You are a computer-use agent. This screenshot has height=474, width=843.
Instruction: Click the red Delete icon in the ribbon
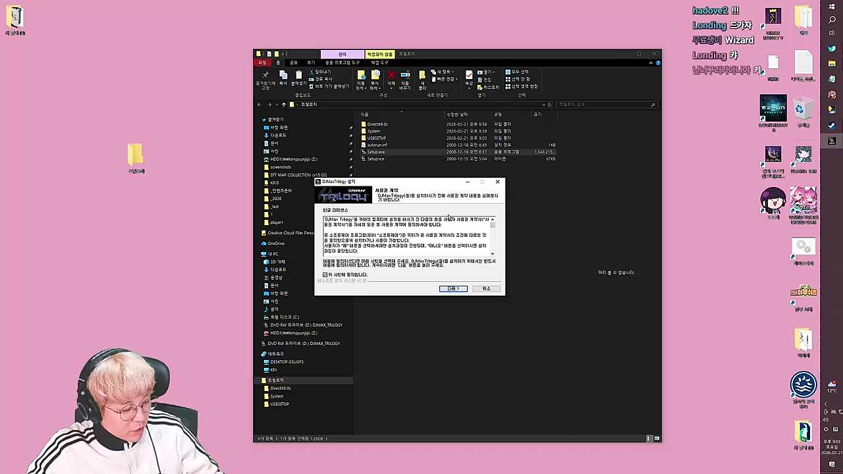(391, 76)
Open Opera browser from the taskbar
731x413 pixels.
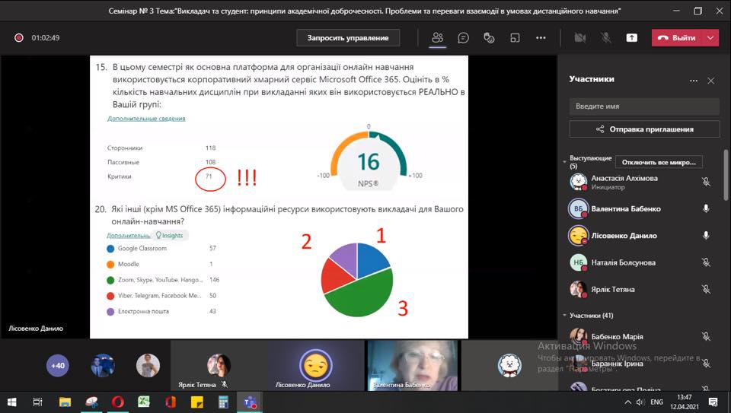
========================================================================
**Task directions**
Repeat the entries exactly and keep the pictures out of the copy.

**Result**
You are a computer-use agent. This screenshot has height=474, width=843.
Instruction: Click the red Delete icon in the ribbon
(391, 76)
Open Opera browser from the taskbar
731x413 pixels.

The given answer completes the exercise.